Menggunakan kecerdasan buatan untuk membantu drone menemukan orang yang tersesat di hutan


Trio peneliti di Universitas Johannes Kepler telah menggunakan kecerdasan buatan untuk meningkatkan pencarian kamera pencitraan termal dari orang-orang yang tersesat di hutan. Dalam makalah mereka diterbitkan di jurnal Kecerdasan Mesin Alam, David Schedl, Indrajit Kurmi dan Oliver Bimber, menjelaskan bagaimana mereka menerapkan jaringan pembelajaran yang mendalam untuk masalah orang yang tersesat di hutan dan seberapa baik jaringan tersebut berhasil.

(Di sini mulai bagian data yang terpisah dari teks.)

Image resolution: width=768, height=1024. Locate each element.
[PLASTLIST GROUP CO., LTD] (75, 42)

Ketika orang tersesat di hutan, para ahli pencarian dan penyelamatan menggunakan helikopter untuk terbang di atas daerah di mana mereka paling mungkin ditemukan. Selain hanya memindai tanah di bawah, para peneliti menggunakan teropong dan kamera pencitraan termal. Diharapkan kamera semacam itu akan menyoroti perbedaan suhu tubuh orang-orang di tanah versus sekitarnya sehingga lebih mudah dikenali. Sayangnya, dalam beberapa kasus, pencitraan termal tidak berfungsi sebagaimana mestinya karena vegetasi yang menutupi lapisan tanah atau matahari memanaskan pohon ke suhu yang serupa dengan suhu tubuh orang yang hilang. Dalam upaya baru ini, peneliti berupaya untuk mengatasi permasalahan tersebut dengan menggunakan aplikasi deep learning untuk memperbaiki citra yang dibuat.

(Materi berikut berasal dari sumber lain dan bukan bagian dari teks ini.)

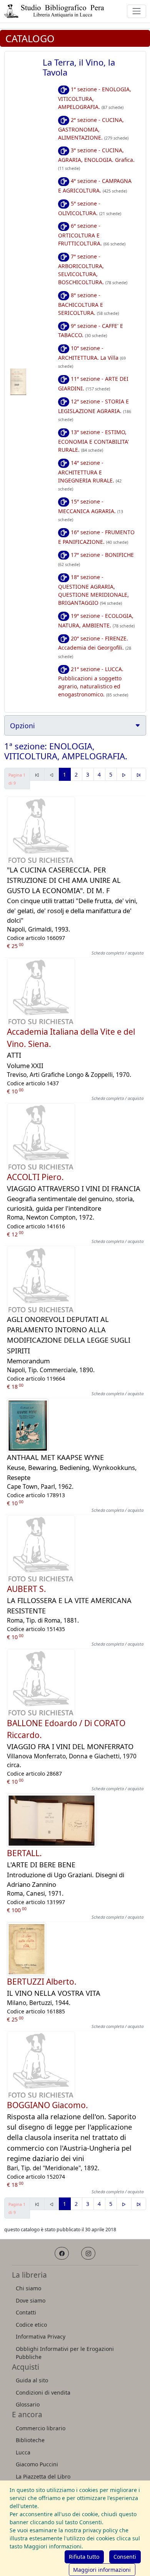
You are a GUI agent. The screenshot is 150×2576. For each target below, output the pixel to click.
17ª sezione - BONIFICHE (96, 559)
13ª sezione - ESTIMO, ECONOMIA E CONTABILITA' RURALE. (93, 440)
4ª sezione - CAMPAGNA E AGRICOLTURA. (95, 185)
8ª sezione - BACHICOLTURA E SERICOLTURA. (88, 303)
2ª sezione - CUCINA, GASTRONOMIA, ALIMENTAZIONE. (93, 128)
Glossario (28, 2404)
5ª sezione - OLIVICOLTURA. (89, 208)
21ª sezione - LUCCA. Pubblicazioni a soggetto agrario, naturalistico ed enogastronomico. (93, 681)
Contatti (26, 2312)
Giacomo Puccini (37, 2464)
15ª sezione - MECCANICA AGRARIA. (90, 510)
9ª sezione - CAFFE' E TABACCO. (90, 330)
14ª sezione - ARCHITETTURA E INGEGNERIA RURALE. (90, 475)
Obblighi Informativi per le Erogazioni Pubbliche (65, 2352)
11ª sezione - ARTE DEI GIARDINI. (93, 383)
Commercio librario (40, 2428)
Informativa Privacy (40, 2336)
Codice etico (31, 2324)
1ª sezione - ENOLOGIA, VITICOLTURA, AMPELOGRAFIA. (95, 98)
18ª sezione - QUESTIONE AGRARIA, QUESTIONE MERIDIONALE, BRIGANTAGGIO (93, 589)
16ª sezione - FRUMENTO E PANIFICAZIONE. (96, 536)
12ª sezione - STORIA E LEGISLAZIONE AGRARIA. (94, 410)
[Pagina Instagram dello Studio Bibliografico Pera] (88, 2253)
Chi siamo (28, 2288)
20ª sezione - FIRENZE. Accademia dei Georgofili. (94, 647)
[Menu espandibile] (136, 11)
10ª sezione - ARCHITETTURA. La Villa (92, 356)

Solusi yang dikembangkan tim melibatkan penggunaan aplikasi AI untuk memproses banyak gambar dari area tertentu. Mereka membandingkannya dengan menggunakan AI untuk memproses data dari beberapa teleskop radio. Dengan melakukan itu, beberapa teleskop dapat beroperasi sebagai teleskop besar tunggal. Dengan cara yang sama, aplikasi AI yang mereka gunakan memungkinkan beberapa gambar termal yang diambil dari helikopter (atau drone) untuk membuat gambar seolah-olah ditangkap oleh kamera dengan lensa yang jauh lebih besar. Setelah diproses, gambar yang dihasilkan memiliki kedalaman bidang yang jauh lebih tinggi — di dalamnya, puncak pohon tampak buram sementara orang di tanah menjadi jauh lebih dapat dikenali. Untuk melatih sistem AI, para peneliti harus membuat database gambar sendiri. Mereka menggunakan drone untuk memotret relawan di darat dalam berbagai posisi.

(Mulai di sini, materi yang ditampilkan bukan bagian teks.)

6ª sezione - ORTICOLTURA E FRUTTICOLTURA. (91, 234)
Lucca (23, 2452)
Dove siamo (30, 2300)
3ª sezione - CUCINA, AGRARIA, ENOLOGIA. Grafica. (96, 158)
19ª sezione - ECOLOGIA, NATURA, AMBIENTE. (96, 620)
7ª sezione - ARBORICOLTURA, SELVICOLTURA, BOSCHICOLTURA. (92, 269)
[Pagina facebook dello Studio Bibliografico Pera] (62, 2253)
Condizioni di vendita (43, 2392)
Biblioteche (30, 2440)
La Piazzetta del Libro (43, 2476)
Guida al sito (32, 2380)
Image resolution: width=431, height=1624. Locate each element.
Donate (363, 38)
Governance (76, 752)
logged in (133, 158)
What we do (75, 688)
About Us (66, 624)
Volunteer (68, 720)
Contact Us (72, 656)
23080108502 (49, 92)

Pengujian sistem menunjukkan itu menjadi sekitar 87 hingga 95 akurat dibandingkan dengan hanya 25 persen akurat untuk gambar termal tradisional. Para peneliti menyarankan sistem mereka siap digunakan oleh kru pencarian dan penyelamatan dan juga dapat digunakan oleh penegak hukum, militer, atau tim manajemen satwa liar.


Drone dan kecerdasan buatan menjanjikan konservasi sarang burung di lahan pertanian


Informasi lebih lanjut:
David C. Schedl dkk. Pencarian dan penyelamatan dengan bagian optik udara, Kecerdasan Mesin Alam (2020). DOI: 10.1038 / s42256-020-00261-3

© 2020 Science X Network

Kutipan: Menggunakan kecerdasan buatan untuk membantu drone menemukan orang yang tersesat di hutan (2020, 27 November), diakses 27 November 2020 dari https://techxplore.com/news/2020-11-artificial-intelligence-drones-people-lost.html

Dokumen ini memiliki hak cipta. Selain dari transaksi yang adil untuk tujuan studi atau penelitian pribadi, tidak ada bagian yang boleh direproduksi tanpa izin tertulis. Konten disediakan untuk tujuan informasi saja.